Rezensionen

Good Witch Fo The South: Nuclear

(Sweel Creek/Soulfood)

Autor: SD / Wertung: 8.5 von 12 Punkten / Kommentare: Bisher keine

Wer die Jungs von GOOD WITCH OF THE SOUTH schon mal live erlebt hat, kam somit in den Genuss eines völlig abgedrehten Rock’n'roll-Infernos. Die fünf Jungs aus Osnabrück lärmen sich durch eine reichlich schräge, rasante, dreckige und heftige Mischung aus Punk, Stoner, Noise und Rotzrock, die wie das fehlende Bindeglied zwischen den MELVINS, JOHN SPENCER BLUES EXPLOSION, ZEKE, etwas RAGING SPEEDHORN und SMOKE BLOW (mit denen man wohl auch schon mal öfter die Bühne teilte) rüberkommt. Jack Letten, hinlänglich bekannte Frontsau letztgenannter, produzierte übrigens einst das Debüt-Werk der Truppe und steuerte dieses mal einen Songtext bei. Trotz allem Geschrei von Sänger Simon alias „Ziggy Rock“ und allem Geprügels sind die Hexen in erster Linie einfach mal ein guter Rock-Act, der soundtechnisch weder zu aufgeblasen noch zu LoFi-mäßig in Szene gesetzt wurde, sondern irgendwo dazwischen mit völlig bekloppten Texten total ausklingt.

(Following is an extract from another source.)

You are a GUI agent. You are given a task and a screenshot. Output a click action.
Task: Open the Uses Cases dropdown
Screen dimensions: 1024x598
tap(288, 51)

Hier wird gefickt, nicht gekuschelt. Diese Truppe ist das schlechte Gewissen von weichgespülten Poppunkern wie den Beatsteaks und Hives und wer noch so alles die MTV-Awards dieser Welt abräumt. Auch Good Witch erfinden nix wirklich neu, haben aber eine ureigene und dabei äußerst rabiate, wüste und assig-ungestüme Art an sich, die etwas erfrischendes hat.
„Macht kaputt, was Euch kaputt macht“ zu covern wäre zwar nicht wirklich nötig gewesen, dennoch nimmt man gerade dieser Band solche Phrasen ab. Denn die Jungs treten echt gut Arsch.